The prosecution continues to argue that the releases “could” cause harm at some point in the future. Coombs says that after two years without damage, that theory “rings hollow.” Coombs previously requested damage assessments from 63 government agencies, and the 28 who replied thus far have described little or no damage.
Manning’s next hearing at Fort Meade, Maryland, August 27-31, will highlight the illegal and torturous treatment the military subjected Manning to at the Quantico Marine Base, Virginia. Coombs is expected to argue for dismissal of all charges based on the military’s flagrant violation of Article 13 of the Uniform Code of Military Justice that prohibits all pre-trial punishment “any more rigorous” than required to ensure the accused appears at court hearings.
Judge Lind today ruled that she would not allow United Nations torture rapporteur Juan Mendez to testify about Manning’s unlawful confinement conditions, declaring his testimony irrelevant, even though the torture chief called Manning’s treatment “cruel, inhuman, and degrading” after a 14-month investigation. Officials at Quantico refused to allow Mendez unmonitored access to Manning. “Military Judge Lind’s ruling in effect rewards the military for stonewalling the U.N.,” declared Paterson.

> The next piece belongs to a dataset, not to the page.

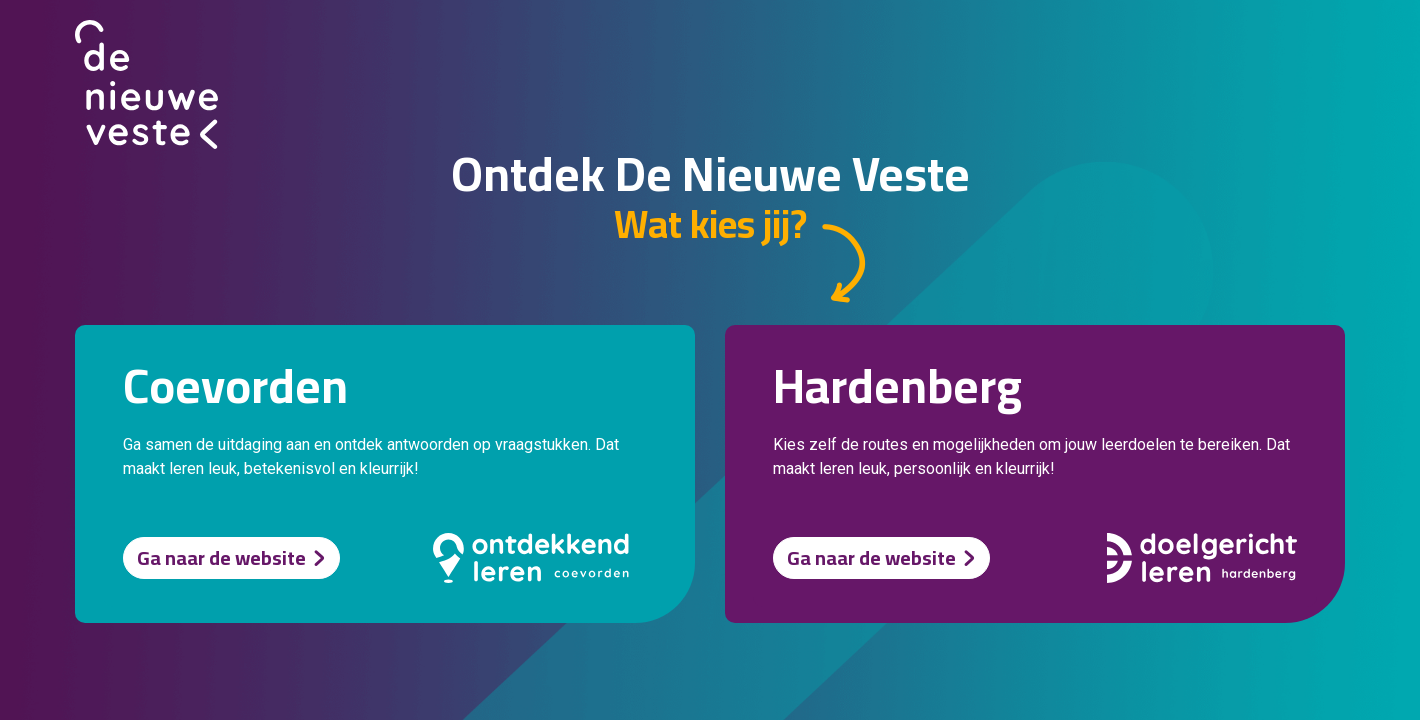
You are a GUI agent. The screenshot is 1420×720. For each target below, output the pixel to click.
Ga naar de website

A Quantico staff member is expected to testify to the illegal treatment that Manning endured at the upcoming hearing in late August. In his brief filed with the court, Coombs states that the truth will “shock the conscience of the court.” Supporters will underscore the cruelty of Manning’s conditions by holding a rally at the Fort Meade Main Gate on August 27. Attorney David Coombs is expected to appear at an August 26 public event in Washington, DC, (details to be announced soon) organized by the Bradley Manning Support Network.